▶ _Task item_
Set down the lines below, exactly, starting at the one that contains "This screenshot has height=757, width=486." and stopping at the last line, inclusive. Omit pictures.

__________________________________________________

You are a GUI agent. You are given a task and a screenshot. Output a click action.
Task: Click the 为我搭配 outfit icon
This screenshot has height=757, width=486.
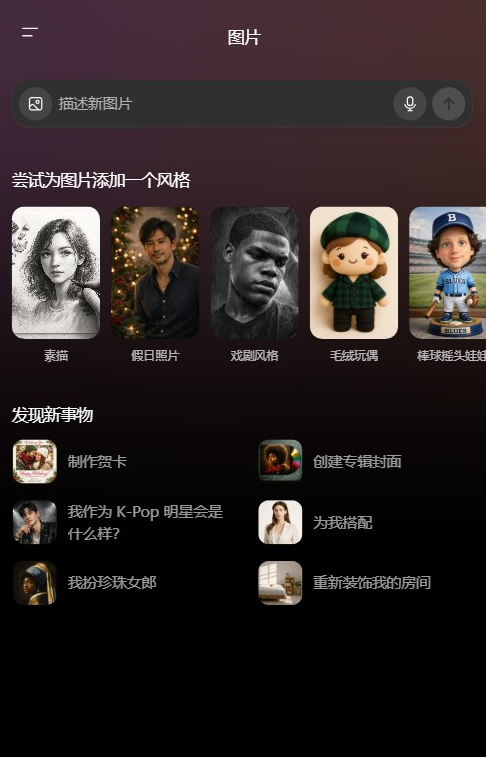(280, 522)
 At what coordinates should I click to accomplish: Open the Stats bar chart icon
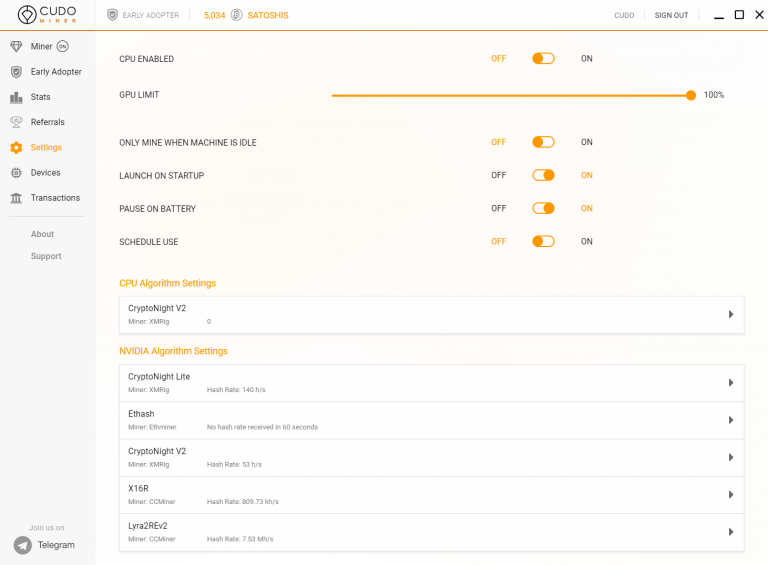[16, 97]

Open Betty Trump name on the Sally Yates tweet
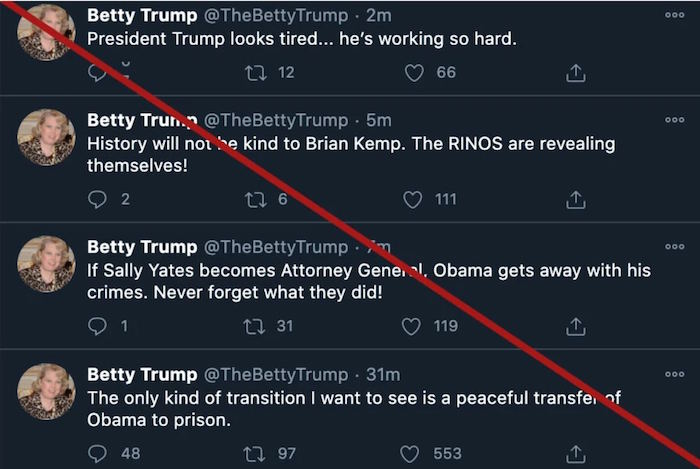(x=142, y=247)
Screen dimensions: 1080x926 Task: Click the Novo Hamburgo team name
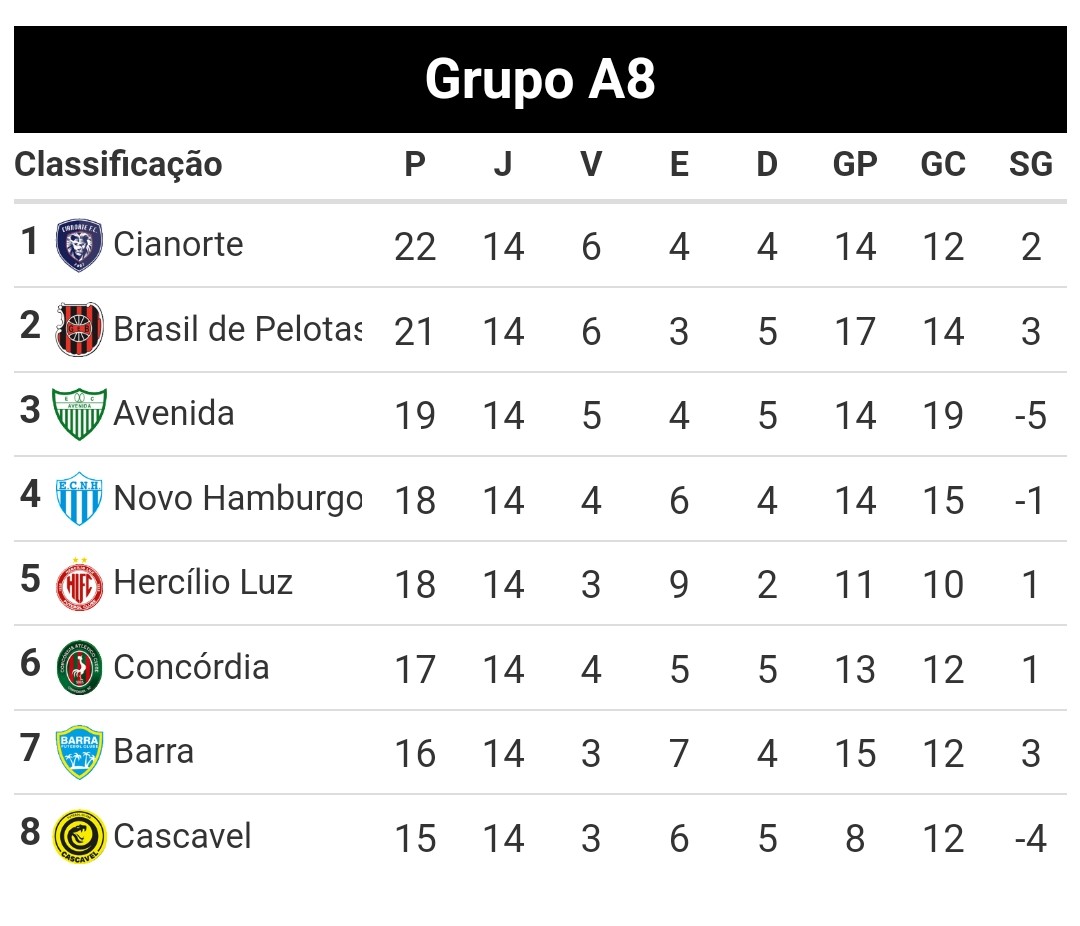pyautogui.click(x=237, y=498)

__________________________________________________

▶ _Your response_
This screenshot has height=757, width=486.
(280, 522)
 At what coordinates should I click to accomplish: Open the Stats bar chart icon
[16, 97]

Open Betty Trump name on the Sally Yates tweet
(x=142, y=247)
Screen dimensions: 1080x926 Task: Click the Novo Hamburgo team name
pyautogui.click(x=237, y=498)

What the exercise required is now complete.